In the process of working through the rest of the features, I discovered a number of wrinkles that needed to be resolved.

Selecting the country on this form is a little tricky, as it has an aria-label which is the empty string. I don't think there is anything that can capture that. I solved this problem by instead selecting based on a good, old-fashioned CSS locator. It's not as elegant, but it does the trick.

mypage3.locator("div.partSub div.choicelist.Country select").selectOption(joint.getCountry());

When filling out the address of the owners, it turns out that there is JavaScript logic that connects the country to the list of states. Before a state can be selected, this logic must be run. For whatever reason, this happens in real life but not in Playwright. A little bit of googling suggested that a "blur" event was necessary. (By the way, I discovered the monitorEvents operation in the Chrome Developer Tools while I was doing this: check it out).

with.getByRole(AriaRole.COMBOBOX, new Locator.GetByRoleOptions().setName("33")).selectOption(other.getCountry());
with.getByRole(AriaRole.COMBOBOX, new Locator.GetByRoleOptions().setName("33")).dispatchEvent("blur");

Early on, I had tested that I could add additional pages to the document. What I had not considered was that this would add additional + buttons. So when I came to add a third asset, it could not tell which + button to push. A simple last() fixed that problem:

mypage3.getByRole(AriaRole.BUTTON, new Locator.GetByRoleOptions().setName("+").setExact(true)).last().click();

At the end of the operation, I manually sign and submit the form - which gives me an opportunity to download what I have submitted. Sadly, this download ended up somewhere in the ether (possibly just in memory) where I could not find it. Before next year, I need to figure this out and save it responsibly to somewhere I can keep records of it.

Thursday, January 5, 2023

Lambda Snapstart is Harder than I Thought

Apologies, but kind of in violation of my rules, I don't have any actual example working code. That's because this is more complex than that and the number of moving parts were just too vast. But if you want any help or conversation about this, drop me a line and I'll do/share whatever I can.

When I saw that AWS had released a "snapstart" feature for Lambda, I was ecstatic. I have taken to using Lambda as a way of delivering servers with minimum fuss, but I have somewhat abused the technology by basically moving my existing server-based code into a lambda, along with its long start time.

I grew up in a world where the logic has always been that what you want to optimize is the time spent doing frequent operations; initialization time is effectively "free" (up to the point where it becomes minutes or hours: at which point you really have to do something about it). Lambda, on the other hand, says you have 10s: if you fail to complete in this time, you will be rejected and the whole thing starts again. When you are trying to configure multiple things with multiple services … it doesn't quite make it.

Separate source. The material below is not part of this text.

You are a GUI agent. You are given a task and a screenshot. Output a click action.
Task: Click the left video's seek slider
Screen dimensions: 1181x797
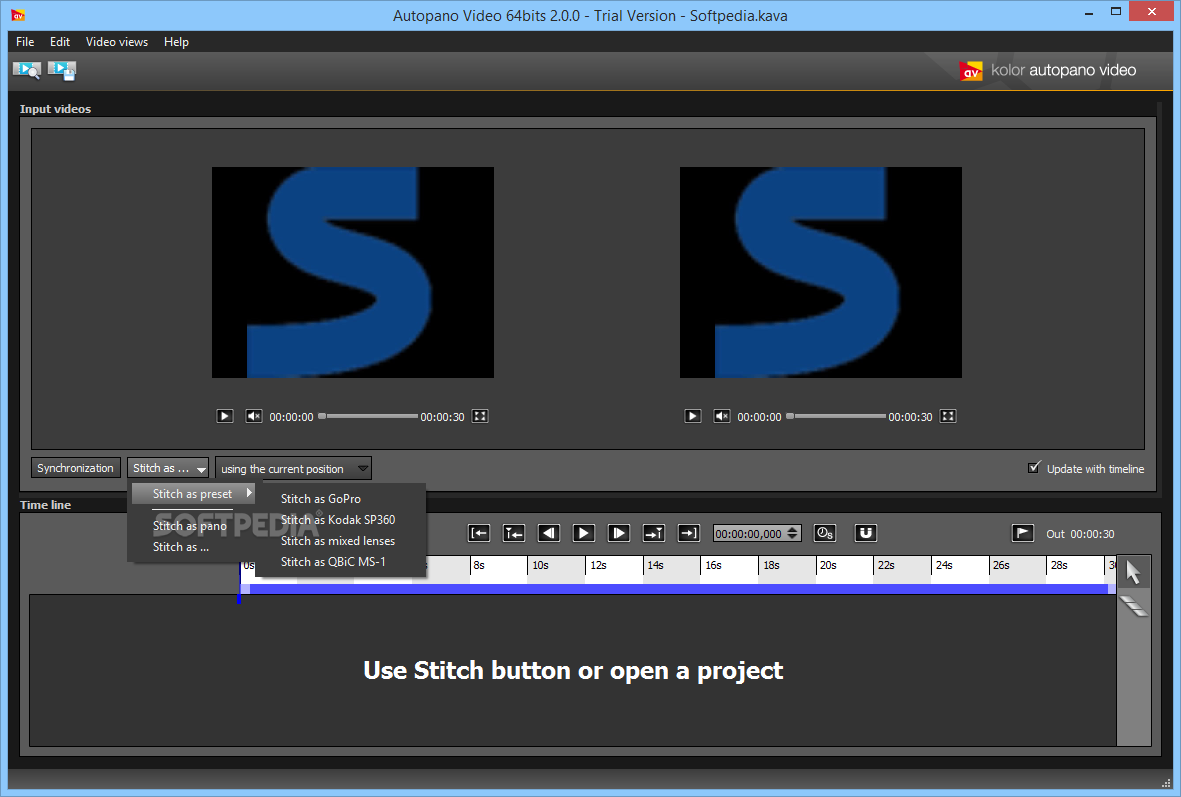click(368, 416)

I finally went over the edge when I found that in order to support the latest version of JavaFX, I needed to copy a whole bunch of ".so" files from S3 to the "local disk". This was taking pretty much all the 10s … As I started to consider my options (I'd got as far as panicking, and decided that was not very productive), AWS announced the "SnapStart" feature: initialize once, use repeatedly. Excited, I turned it on for my functions (so excitedly, I just did it in the console, rather than using CloudFormation; more on that later).

And nothing happened. Or, at least, I continued to have problems. But why?

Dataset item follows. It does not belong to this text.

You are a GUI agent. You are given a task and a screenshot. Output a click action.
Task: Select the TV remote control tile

It only works on published functions

Uh, boss, it's not as simple as that. On the upside, it is very clear that the 10s timeout does not apply to SnapStart functions - you have up to 900s to be used when the function is published. On the downside, this implies and, indeed, it is actively stated that you need to publish your functions in order to take advantage of this. Except my test environment does not bother with publishing and versioning lambdas, so I still want to bring that initialization time down.

The Runtime Hooks

Before doing that, I decided to at least try and integrate the runtime hooks and issue tracing messages. My thought process was firstly to see if these were called when the lambda wasn't published, and even if they weren't, I would then at least know when I had successfully published the lambda, because my tracing would come out.

In order to turn on the runtime hooks, it is necessary to download the CRAC library and attach this to your project. The AWSHandler then needs to implement the CRAC Resource interface, and register with the CRAC global context. So I added code like this:

public AWSHandler() {
Core.getGlobalContext().register(this);
}

and then it's a simple matter of implementing the callbacks provided in the Resource interface:

public void beforeCheckpoint(org.crac.Context<? extends Resource> arg0) {
logger.info("before checkpoint");
}
public void afterRestore(org.crac.Context<? extends Resource> arg0) {
logger.info("after restore");
}

When It Works …

I added the relevant code to publish and alias my lambdas, and also to ensure that the code inside APIGateway called the alias (and thus the published version), rather than the "$LATEST" version, and, lo and behold, it all worked.

During the publication, this happens:

INIT_START Runtime Version: java:11.v15 Runtime Version ARN: arn:aws:lambda:us-east-1::runtime:0a25e3e7a1cc9ce404bc435eeb2ad358d8fa64338e618d0c224fe509403583ca
Picked up JAVATOOLOPTIONS: -Dui4j.headless=true
-Dglass.platform=Monocle
-Dmonocle.platform=Headless
-Dprism.order=sw
-Djavafx.cachedir=/tmp/solibs
20230104-13:06:48.640 tdaserver/Thread-0 INFO: In config

The key thing here being the "INIT_START" rather than just "START". Interestingly, it doesn't seem to issue any message when the initialization is done, it just stops issuing messages.

And then, when the lambda is called during API Gateway access, I see this:

RESTORE_START Runtime Version: java:11.v15 Runtime Version ARN: arn:aws:lambda:us-east-1::runtime:0a25e3e7a1cc9ce404bc435eeb2ad358d8fa64338e618d0c224fe509403583ca
RESTORE_REPORT Restore Duration: 383.49 ms
START RequestId: c55dfaca-70b4-4a7e-8e4e-b6fc920269aa Version: 1
…
END RequestId: c55dfaca-70b4-4a7e-8e4e-b6fc920269aa
REPORT RequestId: c55dfaca-70b4-4a7e-8e4e-b6fc920269aa Duration: 785.60 ms Billed Duration: 1044 ms Memory Size: 1024 MB Max Memory Used: 401 MB Restore Duration: 383.49 ms

Here the RESTORE_START and RESTORE_REPORT make it clear that a SnapStart image is being used, and how much time has been used to literally start the lambda (383ms may seem a lot, until you realize that it was over 15000ms to actually do the initialization).

After that, the lambda proceeds in the normal way.

No CRAC Output

Interestingly, up to this point, I have not seen any of the tracing output I would expect from my CRAC callback. I don't know whether I didn't succeed in registering correctly, or whether my tracing is simply not coming out. In the fullness of time, I will need to sort this out because it is necessary to check that all the initialization that has been done up to this point is up to date.

Configuring from CloudFormation

As a bleeding-edge adopter, when I first tried to use SnapStart, there wasn't any active CloudFormation documentation on using it. For all I know, it wasn't supported in CloudFormation. However, now, a couple of months later, all the relevant documentation is there.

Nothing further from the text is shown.